Anders Sunesen (also Andreas, Suneson, Sunesøn, Latin: Andreas Sunonis) (c. 1167 - 1228) was a Danish archbishop of Lund, Scania, from 21 March 1201, at the death of Absalon, to his own death in 1228.

He is the author of the Latin translation of the Scanian Law and was throughout his life engaged in integrating a Christian worldview into the old legislature. He managed to introduce tithe (taxation benefiting the church) despite the resistance this measure had met from the population of Scania during Absalon's time, but his efforts to convince the priests of his day about the merits of celibacy was based mostly on his own example and relied on oratory rather than legal maneuvering. To educate the priests and to forward his ideas, especially about the integration between church and state, he wrote a didactic poem, Hexaëmon, consisting of 8,040 verses of Latin hexameter.

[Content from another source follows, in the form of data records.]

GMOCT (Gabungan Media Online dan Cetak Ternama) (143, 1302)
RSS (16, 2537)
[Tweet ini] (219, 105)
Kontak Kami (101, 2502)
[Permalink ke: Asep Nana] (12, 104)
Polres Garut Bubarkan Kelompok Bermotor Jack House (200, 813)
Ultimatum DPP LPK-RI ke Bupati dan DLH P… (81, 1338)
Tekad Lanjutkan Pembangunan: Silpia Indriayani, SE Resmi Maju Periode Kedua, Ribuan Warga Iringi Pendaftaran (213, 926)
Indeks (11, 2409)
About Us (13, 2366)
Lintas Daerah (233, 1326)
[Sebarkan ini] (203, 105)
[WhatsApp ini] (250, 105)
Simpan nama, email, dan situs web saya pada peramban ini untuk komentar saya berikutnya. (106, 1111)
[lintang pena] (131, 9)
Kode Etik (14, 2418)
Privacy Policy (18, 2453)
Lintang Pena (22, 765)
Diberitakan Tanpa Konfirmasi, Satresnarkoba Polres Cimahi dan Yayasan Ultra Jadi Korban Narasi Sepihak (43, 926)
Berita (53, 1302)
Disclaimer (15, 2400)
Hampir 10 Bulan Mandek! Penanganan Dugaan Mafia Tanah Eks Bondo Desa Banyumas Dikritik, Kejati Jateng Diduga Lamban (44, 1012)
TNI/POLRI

A nephew of Absalon and a member of the religious and political elite, Sunesen was well-traveled, having received his education in theology and philosophy in Paris, France, and his legal education in Bologna, Italy and at Oxford, England. His encounter with ideas from the European continent about Christian Crusades were incorporated into his thinking. He led a crusade against Finns in 1202 with his brother and lobbied the Pope for a crusade against Estonians, Livonians and Baltic peoples. He eventually received permission to install a bishop in Reval (Tallinn), and in 1219, he accompanied Valdemar II in his war against Estonia. According to an old Danish myth supportive of Danish expansionism, the Danish flag (Dannebrog) appeared in the sky and fell into the hands of Valdemar II as Sunesen raised his arms and prayed for a Danish victory during the decisive battle.

He lived his last years in northeastern Scania, where he died in 1228 on Ivö Island in Ivö Lake, Scania's largest lake. It has been speculated that his death may have been attributed to leprosy. He is buried in a sarcophagus in Lund Cathedral.